Exercise details. Please render the records below as a numbered list, starting at the line that contains "[Link naar TikTok] (245, 2456)" and ending at the last line of the records, both included. Leave out blank lines.

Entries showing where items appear
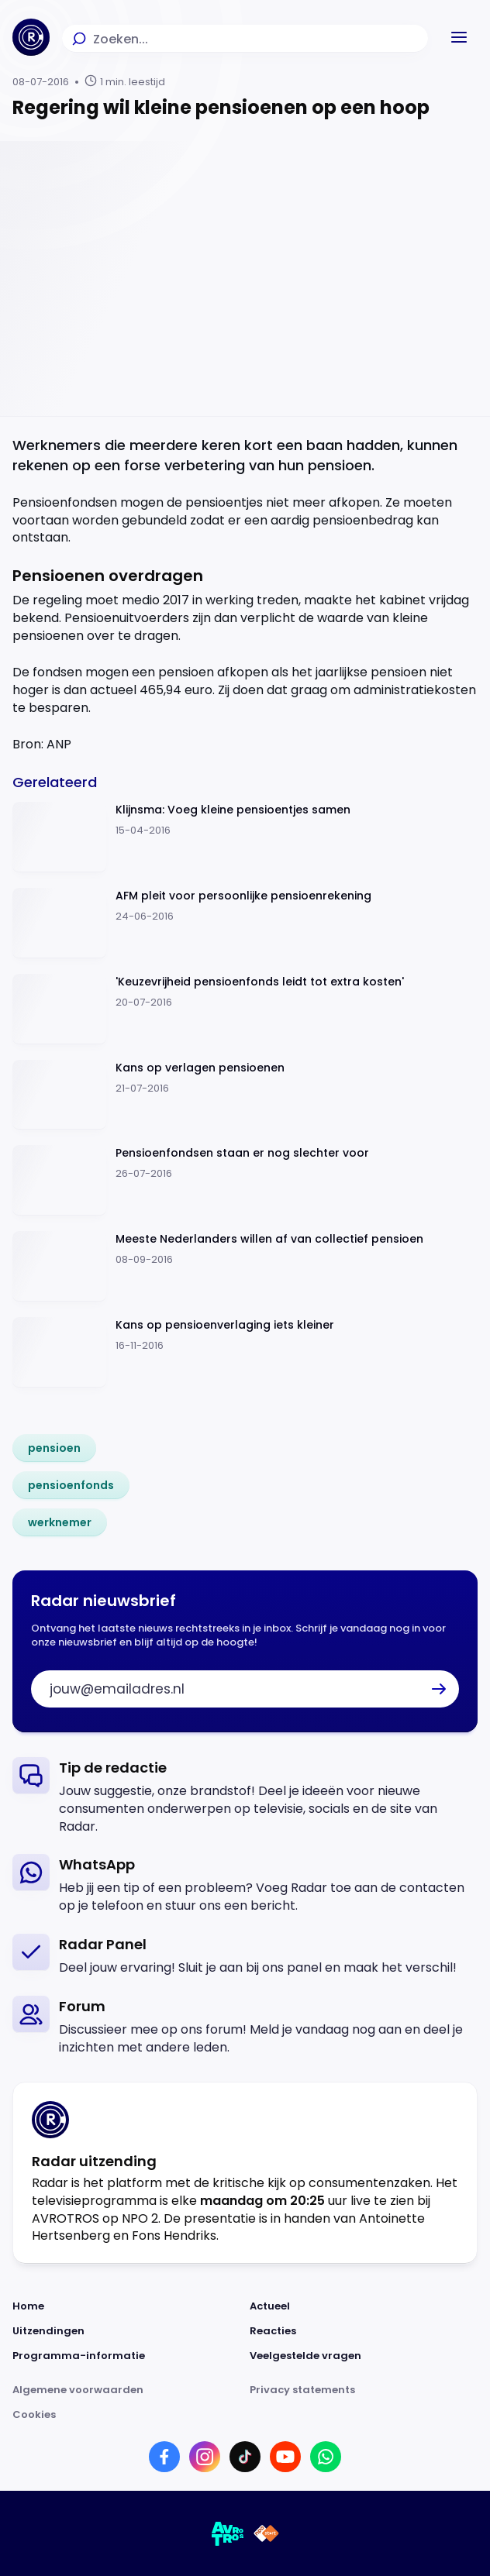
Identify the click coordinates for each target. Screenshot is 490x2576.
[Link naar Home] (126, 2306)
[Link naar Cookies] (245, 2415)
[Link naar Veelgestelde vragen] (364, 2356)
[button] (459, 37)
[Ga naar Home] (31, 37)
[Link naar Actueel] (364, 2306)
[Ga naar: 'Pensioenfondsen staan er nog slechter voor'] (245, 1180)
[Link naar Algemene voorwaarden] (126, 2390)
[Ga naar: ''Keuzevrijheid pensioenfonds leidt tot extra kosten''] (245, 1009)
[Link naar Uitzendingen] (126, 2331)
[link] (54, 1448)
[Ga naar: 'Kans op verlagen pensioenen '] (245, 1095)
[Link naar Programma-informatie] (126, 2356)
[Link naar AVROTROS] (228, 2533)
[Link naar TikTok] (245, 2456)
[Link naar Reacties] (364, 2331)
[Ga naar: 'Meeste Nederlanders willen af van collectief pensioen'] (245, 1266)
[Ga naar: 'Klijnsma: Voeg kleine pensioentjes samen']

Result below.
1. [Link naar TikTok] (245, 2456)
2. [Link naar Reacties] (364, 2331)
3. [Ga naar: 'Meeste Nederlanders willen af van collectief pensioen'] (245, 1266)
4. [Ga naar: 'Klijnsma: Voeg kleine pensioentjes samen']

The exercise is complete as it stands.